In 1985, the diocese assigned Malone as pastor of Mary of the Mount Parish in Horseshoe Bend, Arkansas and St. Michael Parish in Cherokee Village, Arkansas. In 1987, Malone entered the Catholic University of America in Washington, D.C., where he received a Licentiate of Canon Law in 1989. After returning to Little Rock, he was named moderator of Cursillo and rector of the Cathedral of St. Andrew in that city.

In 1990, Bishop Andrew McDonald appointed Malone as chancellor and vice officialis. He left the cathedral in 1996 to become pastor of Immaculate Conception and St. Anne Parishes in North Little Rock. After five years at these two parishes, the diocese assigned him as pastor of Christ the King Parish in Little Rock.

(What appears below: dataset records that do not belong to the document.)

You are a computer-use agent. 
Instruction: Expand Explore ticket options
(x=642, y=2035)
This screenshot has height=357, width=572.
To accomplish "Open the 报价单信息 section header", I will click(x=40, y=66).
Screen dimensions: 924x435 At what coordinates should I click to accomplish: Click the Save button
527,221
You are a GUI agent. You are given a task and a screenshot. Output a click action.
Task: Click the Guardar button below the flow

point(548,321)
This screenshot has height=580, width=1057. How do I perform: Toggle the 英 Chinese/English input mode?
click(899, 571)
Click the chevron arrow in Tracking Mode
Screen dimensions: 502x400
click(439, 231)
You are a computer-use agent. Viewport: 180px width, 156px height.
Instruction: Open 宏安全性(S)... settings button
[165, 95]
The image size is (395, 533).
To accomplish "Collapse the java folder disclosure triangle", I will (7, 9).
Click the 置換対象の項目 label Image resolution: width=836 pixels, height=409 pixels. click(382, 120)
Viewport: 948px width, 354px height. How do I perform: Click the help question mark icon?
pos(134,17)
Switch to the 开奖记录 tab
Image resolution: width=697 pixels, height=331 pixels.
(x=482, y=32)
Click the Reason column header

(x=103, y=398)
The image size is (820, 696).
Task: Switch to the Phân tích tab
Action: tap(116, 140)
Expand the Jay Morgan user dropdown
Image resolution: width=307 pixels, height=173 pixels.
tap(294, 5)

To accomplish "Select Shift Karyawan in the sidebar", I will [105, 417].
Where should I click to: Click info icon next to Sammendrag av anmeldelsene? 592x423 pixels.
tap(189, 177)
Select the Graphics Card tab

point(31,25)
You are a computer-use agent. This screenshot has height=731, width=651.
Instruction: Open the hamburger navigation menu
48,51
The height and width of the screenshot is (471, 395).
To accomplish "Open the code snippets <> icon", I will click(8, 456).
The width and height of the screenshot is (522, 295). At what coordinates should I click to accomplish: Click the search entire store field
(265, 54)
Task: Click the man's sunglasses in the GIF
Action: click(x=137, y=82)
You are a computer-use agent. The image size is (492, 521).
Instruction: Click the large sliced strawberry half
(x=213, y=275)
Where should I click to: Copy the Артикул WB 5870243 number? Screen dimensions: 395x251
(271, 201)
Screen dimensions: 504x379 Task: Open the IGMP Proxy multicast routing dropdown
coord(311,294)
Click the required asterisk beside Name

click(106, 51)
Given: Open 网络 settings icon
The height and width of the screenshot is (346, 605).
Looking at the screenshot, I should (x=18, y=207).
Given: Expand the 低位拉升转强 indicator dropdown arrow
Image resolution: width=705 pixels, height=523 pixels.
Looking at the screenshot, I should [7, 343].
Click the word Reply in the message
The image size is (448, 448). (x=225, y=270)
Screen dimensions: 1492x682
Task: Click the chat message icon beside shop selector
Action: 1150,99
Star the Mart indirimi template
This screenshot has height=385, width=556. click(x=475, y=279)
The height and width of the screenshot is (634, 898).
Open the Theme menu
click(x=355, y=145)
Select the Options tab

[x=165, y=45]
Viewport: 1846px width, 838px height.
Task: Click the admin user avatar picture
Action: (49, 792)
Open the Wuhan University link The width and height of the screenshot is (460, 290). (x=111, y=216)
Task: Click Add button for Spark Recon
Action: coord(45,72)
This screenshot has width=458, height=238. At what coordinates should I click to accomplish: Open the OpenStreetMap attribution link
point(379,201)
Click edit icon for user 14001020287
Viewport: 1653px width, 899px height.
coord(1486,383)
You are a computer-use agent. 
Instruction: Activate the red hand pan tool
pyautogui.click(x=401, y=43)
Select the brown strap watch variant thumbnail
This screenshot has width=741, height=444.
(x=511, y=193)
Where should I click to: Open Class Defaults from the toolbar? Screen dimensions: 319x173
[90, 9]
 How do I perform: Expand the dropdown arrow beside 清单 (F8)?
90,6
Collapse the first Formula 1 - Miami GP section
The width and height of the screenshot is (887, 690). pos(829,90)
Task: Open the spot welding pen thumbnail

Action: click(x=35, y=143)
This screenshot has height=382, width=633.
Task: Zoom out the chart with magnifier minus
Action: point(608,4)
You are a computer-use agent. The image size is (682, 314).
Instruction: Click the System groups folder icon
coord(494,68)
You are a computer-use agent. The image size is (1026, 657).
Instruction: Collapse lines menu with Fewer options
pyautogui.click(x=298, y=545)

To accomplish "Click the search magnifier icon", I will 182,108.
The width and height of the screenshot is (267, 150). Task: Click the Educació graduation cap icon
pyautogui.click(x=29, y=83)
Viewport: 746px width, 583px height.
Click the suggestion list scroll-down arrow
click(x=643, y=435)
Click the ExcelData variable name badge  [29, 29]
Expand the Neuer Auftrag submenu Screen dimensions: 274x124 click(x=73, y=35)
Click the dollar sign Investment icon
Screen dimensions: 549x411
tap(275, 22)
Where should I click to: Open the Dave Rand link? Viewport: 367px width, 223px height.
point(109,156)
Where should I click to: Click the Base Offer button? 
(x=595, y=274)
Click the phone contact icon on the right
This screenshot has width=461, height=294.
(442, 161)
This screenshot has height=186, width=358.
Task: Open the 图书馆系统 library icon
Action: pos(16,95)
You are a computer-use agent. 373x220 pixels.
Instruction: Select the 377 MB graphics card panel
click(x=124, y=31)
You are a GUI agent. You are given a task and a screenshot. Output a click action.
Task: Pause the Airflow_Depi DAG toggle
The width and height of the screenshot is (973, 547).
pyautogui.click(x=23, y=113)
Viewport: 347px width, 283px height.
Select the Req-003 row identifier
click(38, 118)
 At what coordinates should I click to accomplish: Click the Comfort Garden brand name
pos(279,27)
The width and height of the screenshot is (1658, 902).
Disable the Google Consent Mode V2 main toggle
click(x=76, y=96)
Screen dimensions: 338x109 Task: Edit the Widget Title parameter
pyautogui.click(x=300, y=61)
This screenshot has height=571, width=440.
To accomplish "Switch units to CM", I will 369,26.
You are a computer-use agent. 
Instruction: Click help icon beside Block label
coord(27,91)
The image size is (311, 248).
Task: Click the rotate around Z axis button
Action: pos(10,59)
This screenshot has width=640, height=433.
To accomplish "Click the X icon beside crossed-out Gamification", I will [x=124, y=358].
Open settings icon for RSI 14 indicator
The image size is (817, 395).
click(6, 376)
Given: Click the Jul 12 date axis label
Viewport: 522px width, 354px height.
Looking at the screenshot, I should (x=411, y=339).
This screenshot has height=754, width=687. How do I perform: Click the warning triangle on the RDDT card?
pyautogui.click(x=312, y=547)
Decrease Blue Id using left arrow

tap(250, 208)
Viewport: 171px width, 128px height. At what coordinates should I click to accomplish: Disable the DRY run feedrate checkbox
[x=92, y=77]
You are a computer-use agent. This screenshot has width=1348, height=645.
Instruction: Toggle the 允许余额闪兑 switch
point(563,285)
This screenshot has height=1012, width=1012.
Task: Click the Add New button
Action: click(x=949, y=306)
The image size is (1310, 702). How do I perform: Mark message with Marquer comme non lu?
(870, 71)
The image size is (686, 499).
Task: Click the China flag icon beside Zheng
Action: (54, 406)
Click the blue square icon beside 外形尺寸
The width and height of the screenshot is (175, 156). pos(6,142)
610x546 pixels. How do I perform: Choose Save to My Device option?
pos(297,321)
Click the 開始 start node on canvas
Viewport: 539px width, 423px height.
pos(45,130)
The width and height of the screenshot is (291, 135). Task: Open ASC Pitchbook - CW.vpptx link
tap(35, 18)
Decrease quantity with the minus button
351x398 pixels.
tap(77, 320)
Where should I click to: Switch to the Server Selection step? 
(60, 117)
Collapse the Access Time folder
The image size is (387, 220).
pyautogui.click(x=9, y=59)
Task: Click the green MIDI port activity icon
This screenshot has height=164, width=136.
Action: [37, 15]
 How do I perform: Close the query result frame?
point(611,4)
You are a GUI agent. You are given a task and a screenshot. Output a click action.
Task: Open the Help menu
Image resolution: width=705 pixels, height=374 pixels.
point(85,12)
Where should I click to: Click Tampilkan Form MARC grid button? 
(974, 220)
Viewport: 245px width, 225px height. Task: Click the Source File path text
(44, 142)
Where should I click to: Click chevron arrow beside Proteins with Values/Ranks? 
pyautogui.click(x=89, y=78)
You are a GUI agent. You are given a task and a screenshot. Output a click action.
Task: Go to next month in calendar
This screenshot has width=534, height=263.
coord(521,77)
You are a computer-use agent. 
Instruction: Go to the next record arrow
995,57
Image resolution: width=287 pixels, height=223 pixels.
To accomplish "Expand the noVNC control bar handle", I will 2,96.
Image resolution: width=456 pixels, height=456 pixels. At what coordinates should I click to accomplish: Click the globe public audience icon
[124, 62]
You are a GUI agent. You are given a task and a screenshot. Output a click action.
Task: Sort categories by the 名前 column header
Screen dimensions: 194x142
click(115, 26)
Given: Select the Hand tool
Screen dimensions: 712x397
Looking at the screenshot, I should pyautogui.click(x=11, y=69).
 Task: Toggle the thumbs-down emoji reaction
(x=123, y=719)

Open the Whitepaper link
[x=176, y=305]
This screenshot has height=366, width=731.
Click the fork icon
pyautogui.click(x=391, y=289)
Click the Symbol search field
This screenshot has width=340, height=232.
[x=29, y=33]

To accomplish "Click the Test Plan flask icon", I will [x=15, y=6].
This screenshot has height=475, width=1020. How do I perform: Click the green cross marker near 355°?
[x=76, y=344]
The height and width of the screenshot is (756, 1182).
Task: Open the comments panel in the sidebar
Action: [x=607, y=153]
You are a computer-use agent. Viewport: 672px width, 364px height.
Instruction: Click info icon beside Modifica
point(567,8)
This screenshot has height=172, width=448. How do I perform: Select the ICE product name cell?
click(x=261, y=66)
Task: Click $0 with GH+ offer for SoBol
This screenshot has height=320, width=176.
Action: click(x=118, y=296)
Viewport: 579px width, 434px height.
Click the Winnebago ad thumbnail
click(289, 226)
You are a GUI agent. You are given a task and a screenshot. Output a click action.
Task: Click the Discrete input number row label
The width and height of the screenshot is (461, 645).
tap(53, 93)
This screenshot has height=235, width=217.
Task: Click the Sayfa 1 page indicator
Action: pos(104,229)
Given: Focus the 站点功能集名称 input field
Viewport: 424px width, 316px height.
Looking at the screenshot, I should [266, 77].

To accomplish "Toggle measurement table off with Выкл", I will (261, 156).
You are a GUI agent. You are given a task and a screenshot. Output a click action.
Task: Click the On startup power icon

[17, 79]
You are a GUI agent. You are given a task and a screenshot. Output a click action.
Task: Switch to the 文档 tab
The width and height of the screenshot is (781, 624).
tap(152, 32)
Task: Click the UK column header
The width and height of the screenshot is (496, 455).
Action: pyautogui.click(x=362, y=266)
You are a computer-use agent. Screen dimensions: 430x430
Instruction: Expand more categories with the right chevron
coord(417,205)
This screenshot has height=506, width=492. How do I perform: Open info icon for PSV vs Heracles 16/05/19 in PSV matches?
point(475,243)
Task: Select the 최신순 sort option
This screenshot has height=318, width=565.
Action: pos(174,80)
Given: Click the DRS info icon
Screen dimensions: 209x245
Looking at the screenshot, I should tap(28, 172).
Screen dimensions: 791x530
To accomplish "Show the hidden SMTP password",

=== Bishop of Shreveport ===
Pope Francis appointed Malone to become the third bishop of Shreveport on November 19, 2019. On January 28, 2020, Malone was consecrated as a bishop at the Shreveport Convention Center in Shreveport, Louisiana. Archbishop Gregory M. Aymond served as the principal consecrator. Bishops Anthony B. Taylor and Michael G. Duca served as co-consecrators.

In 2023, Malone gave his support to the canonization cause for the Shreveport Martyrs. They were five French missionary priests who traveled to Shreveport in 1873 to aid the sick during a yellow fever epidemic. All five men died of yellow fever.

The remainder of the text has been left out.